TASK TO CARRY OUT:
Could you retype the lines word for word, from the first one through the line that holds "point(463,72)", both included?

RECORDS FOR PROCESSING:
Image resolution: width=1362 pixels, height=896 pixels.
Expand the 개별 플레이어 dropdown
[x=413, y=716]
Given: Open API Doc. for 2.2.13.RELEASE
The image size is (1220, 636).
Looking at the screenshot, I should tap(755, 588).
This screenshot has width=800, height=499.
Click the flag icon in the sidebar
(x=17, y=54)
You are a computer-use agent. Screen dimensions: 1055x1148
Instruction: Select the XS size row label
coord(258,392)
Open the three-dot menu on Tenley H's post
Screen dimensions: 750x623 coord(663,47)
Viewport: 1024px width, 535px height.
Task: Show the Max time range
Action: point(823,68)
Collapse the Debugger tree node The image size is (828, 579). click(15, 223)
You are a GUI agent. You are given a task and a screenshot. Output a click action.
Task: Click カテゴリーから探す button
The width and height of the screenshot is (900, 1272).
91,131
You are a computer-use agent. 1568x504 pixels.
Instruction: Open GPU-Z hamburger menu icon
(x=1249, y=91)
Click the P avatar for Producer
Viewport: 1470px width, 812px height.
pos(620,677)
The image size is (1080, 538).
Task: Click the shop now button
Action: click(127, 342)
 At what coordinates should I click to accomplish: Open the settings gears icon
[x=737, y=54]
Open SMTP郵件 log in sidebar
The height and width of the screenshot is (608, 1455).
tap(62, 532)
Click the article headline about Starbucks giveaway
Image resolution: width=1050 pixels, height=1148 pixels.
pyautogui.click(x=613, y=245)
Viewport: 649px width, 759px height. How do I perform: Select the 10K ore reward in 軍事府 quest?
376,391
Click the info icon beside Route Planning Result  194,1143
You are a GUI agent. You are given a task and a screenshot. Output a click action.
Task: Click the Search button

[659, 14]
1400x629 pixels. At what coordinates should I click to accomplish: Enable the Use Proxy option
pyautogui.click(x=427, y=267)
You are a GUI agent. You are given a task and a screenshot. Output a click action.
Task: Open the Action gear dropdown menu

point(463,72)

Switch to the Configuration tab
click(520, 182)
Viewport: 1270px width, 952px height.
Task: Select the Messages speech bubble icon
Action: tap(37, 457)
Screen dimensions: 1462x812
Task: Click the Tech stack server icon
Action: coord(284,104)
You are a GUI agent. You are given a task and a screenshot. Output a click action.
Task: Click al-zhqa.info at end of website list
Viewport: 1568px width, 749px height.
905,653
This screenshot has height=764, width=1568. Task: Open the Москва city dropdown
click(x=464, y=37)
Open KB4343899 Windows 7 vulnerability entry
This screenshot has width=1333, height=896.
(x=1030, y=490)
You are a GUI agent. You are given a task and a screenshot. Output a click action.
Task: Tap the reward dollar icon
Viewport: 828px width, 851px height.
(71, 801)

TASK OUTPUT:
Image resolution: width=1362 pixels, height=896 pixels.
Expand the 개별 플레이어 dropdown
[x=413, y=716]
Given: Open API Doc. for 2.2.13.RELEASE
The image size is (1220, 636).
Looking at the screenshot, I should tap(755, 588).
This screenshot has width=800, height=499.
Click the flag icon in the sidebar
(x=17, y=54)
You are a computer-use agent. Screen dimensions: 1055x1148
Instruction: Select the XS size row label
coord(258,392)
Open the three-dot menu on Tenley H's post
Screen dimensions: 750x623 coord(663,47)
Viewport: 1024px width, 535px height.
Task: Show the Max time range
Action: point(823,68)
Collapse the Debugger tree node The image size is (828, 579). click(15, 223)
You are a GUI agent. You are given a task and a screenshot. Output a click action.
Task: Click カテゴリーから探す button
The width and height of the screenshot is (900, 1272).
91,131
You are a computer-use agent. 1568x504 pixels.
Instruction: Open GPU-Z hamburger menu icon
(x=1249, y=91)
Click the P avatar for Producer
Viewport: 1470px width, 812px height.
pos(620,677)
The image size is (1080, 538).
Task: Click the shop now button
Action: click(127, 342)
 At what coordinates should I click to accomplish: Open the settings gears icon
[x=737, y=54]
Open SMTP郵件 log in sidebar
The height and width of the screenshot is (608, 1455).
tap(62, 532)
Click the article headline about Starbucks giveaway
Image resolution: width=1050 pixels, height=1148 pixels.
pyautogui.click(x=613, y=245)
Viewport: 649px width, 759px height. How do I perform: Select the 10K ore reward in 軍事府 quest?
376,391
Click the info icon beside Route Planning Result  194,1143
You are a GUI agent. You are given a task and a screenshot. Output a click action.
Task: Click the Search button

[659, 14]
1400x629 pixels. At what coordinates should I click to accomplish: Enable the Use Proxy option
pyautogui.click(x=427, y=267)
You are a GUI agent. You are given a task and a screenshot. Output a click action.
Task: Open the Action gear dropdown menu

point(463,72)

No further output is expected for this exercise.